SOURCE MATERIAL |
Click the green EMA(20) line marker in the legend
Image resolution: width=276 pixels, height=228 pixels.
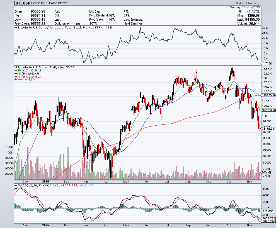[x=16, y=71]
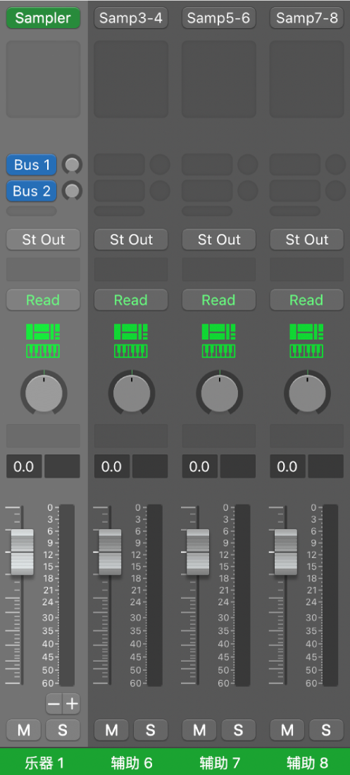The width and height of the screenshot is (350, 775).
Task: Mute the 辅助 8 channel
Action: (287, 730)
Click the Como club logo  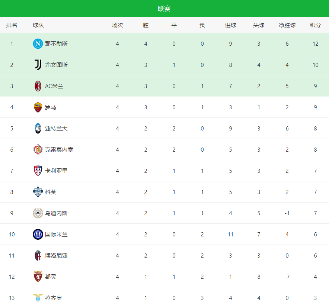pyautogui.click(x=38, y=192)
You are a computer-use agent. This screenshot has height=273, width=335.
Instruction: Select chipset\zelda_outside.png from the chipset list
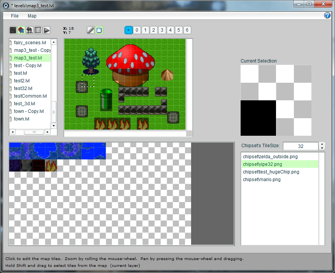point(266,157)
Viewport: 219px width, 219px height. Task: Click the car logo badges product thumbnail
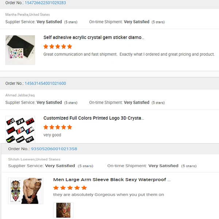coord(20,129)
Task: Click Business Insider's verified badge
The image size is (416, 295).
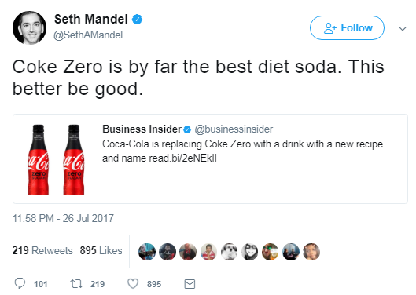Action: pyautogui.click(x=187, y=129)
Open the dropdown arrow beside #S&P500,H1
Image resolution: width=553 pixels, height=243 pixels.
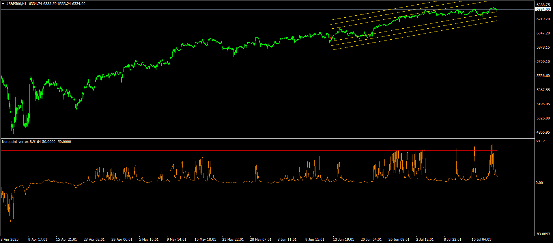click(x=3, y=4)
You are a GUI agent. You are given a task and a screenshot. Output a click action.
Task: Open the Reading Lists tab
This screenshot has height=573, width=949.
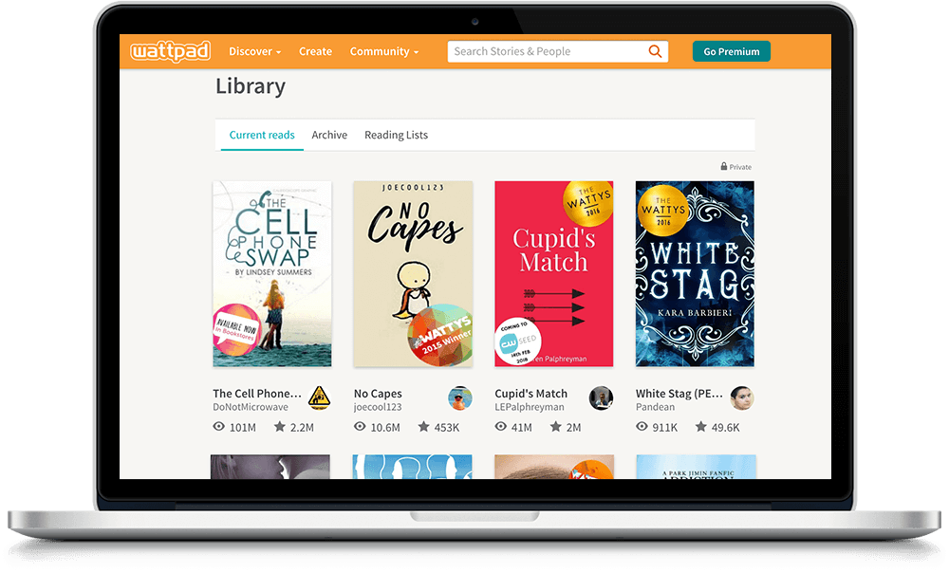[x=396, y=135]
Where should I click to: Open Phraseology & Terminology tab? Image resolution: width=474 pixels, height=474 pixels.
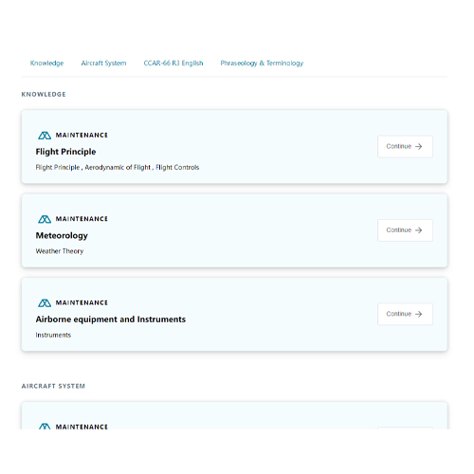pyautogui.click(x=262, y=64)
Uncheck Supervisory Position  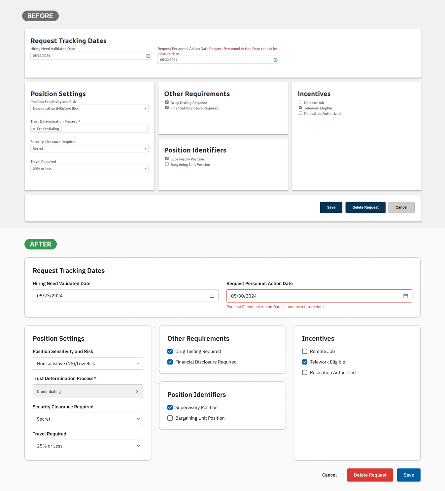tap(170, 407)
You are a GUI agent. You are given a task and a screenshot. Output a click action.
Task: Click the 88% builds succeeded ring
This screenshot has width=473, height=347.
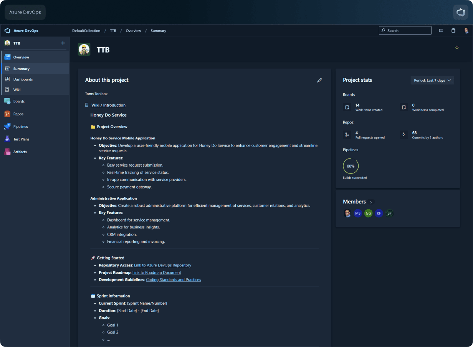351,166
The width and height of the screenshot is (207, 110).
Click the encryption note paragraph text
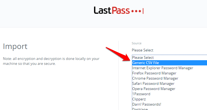tap(51, 61)
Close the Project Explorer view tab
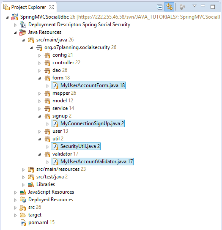 pos(52,7)
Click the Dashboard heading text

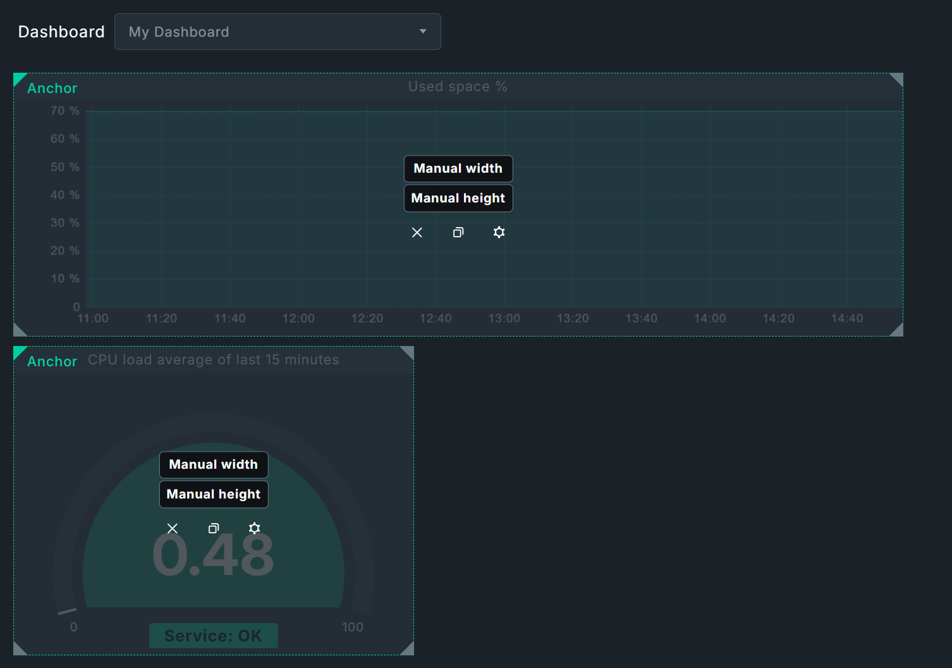[x=61, y=31]
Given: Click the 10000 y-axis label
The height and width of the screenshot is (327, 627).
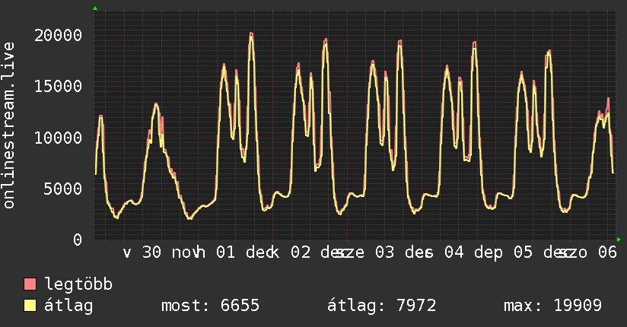Looking at the screenshot, I should [x=59, y=138].
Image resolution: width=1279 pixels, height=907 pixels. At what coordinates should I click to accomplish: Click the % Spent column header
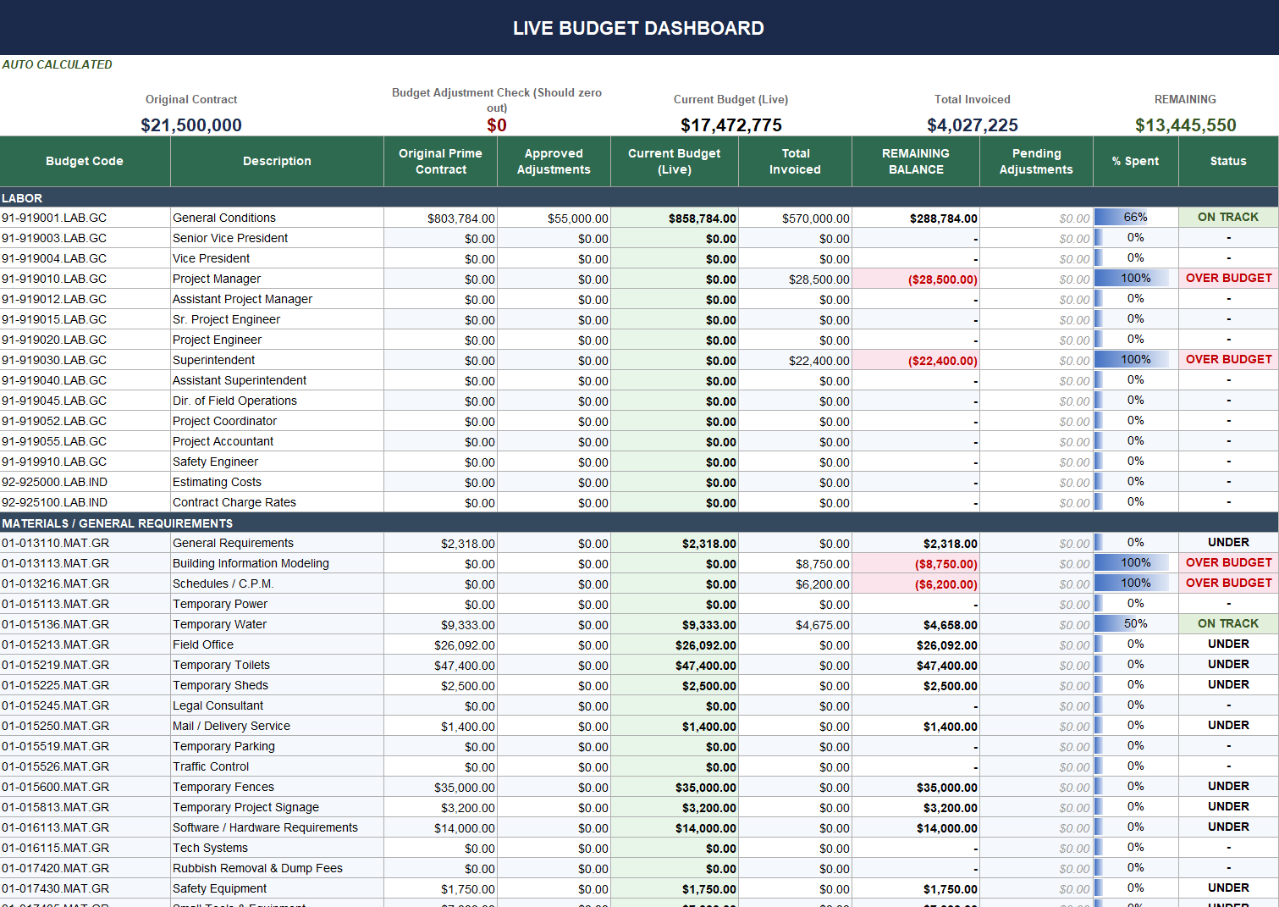pos(1134,161)
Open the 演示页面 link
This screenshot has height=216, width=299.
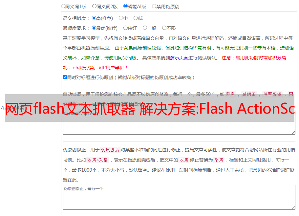[179, 58]
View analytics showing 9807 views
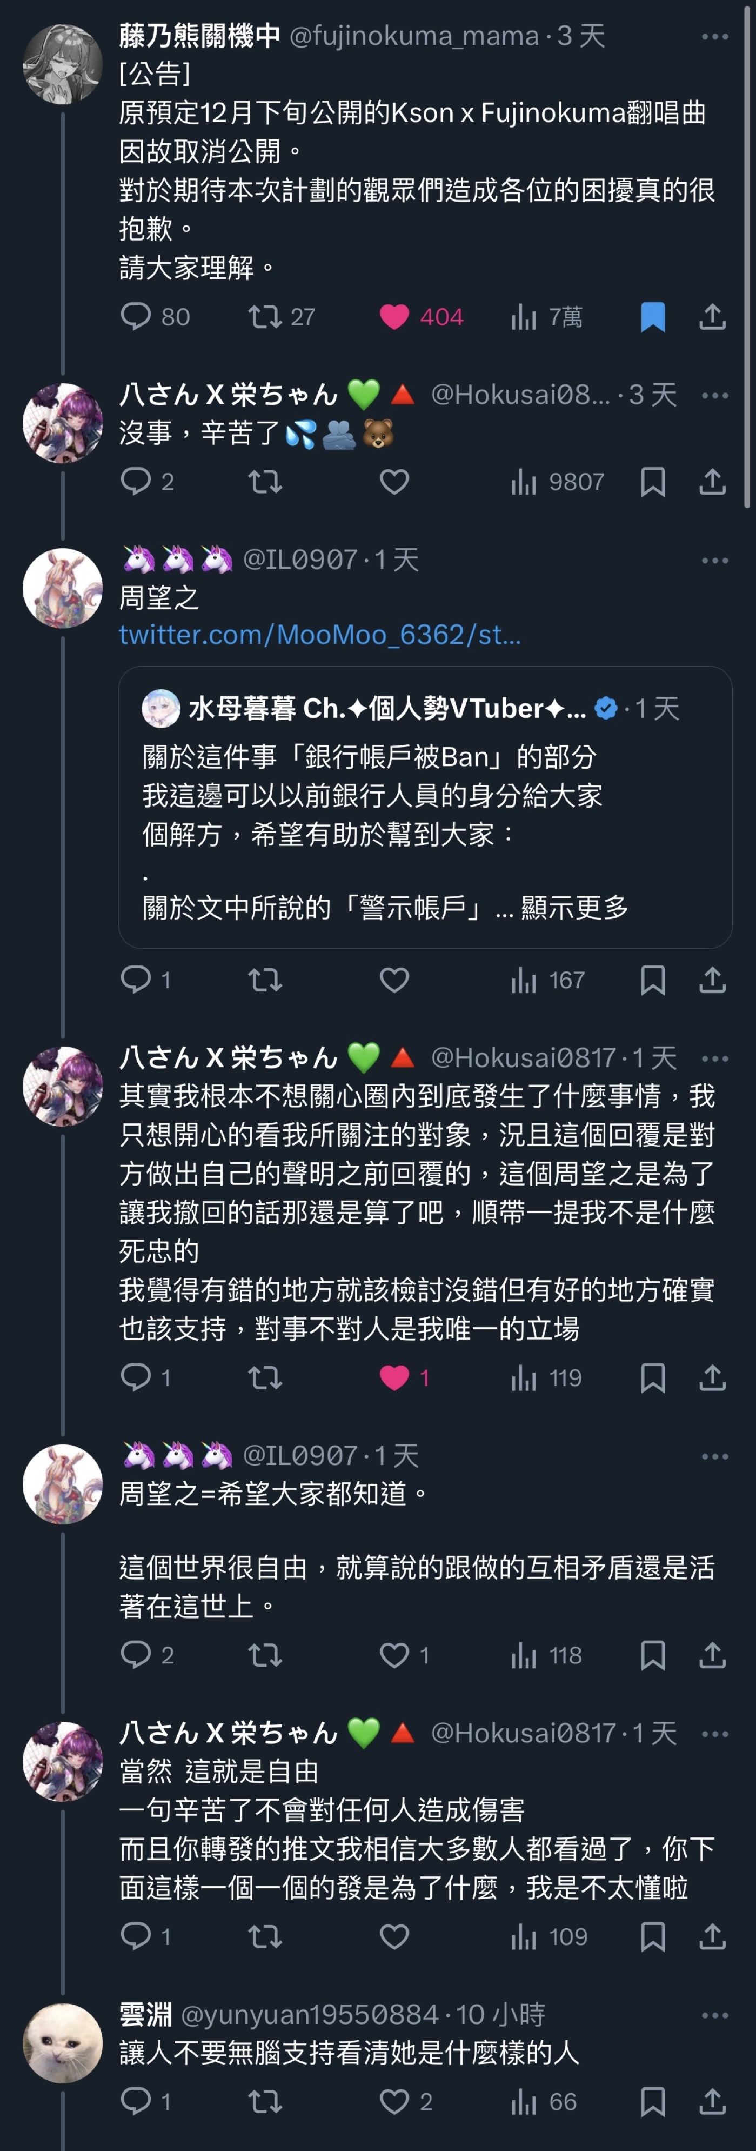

TASK OBJECTIVE |
In the listing above, find the line containing "Click the encryption note paragraph text" and restate it and every later line verbatim, with the pictures left out.

SOLUTION TO THIS TASK |
Click the encryption note paragraph text
tap(51, 61)
Close the Project Explorer view tab
 pos(52,7)
Click the Dashboard heading text

[x=61, y=31]
Given: Click the 10000 y-axis label
The height and width of the screenshot is (327, 627).
Looking at the screenshot, I should [x=59, y=138].
Image resolution: width=1279 pixels, height=907 pixels. At what coordinates should I click to accomplish: Click the % Spent column header
pos(1134,161)
Open the 演示页面 link
This screenshot has height=216, width=299.
[179, 58]
View analytics showing 9807 views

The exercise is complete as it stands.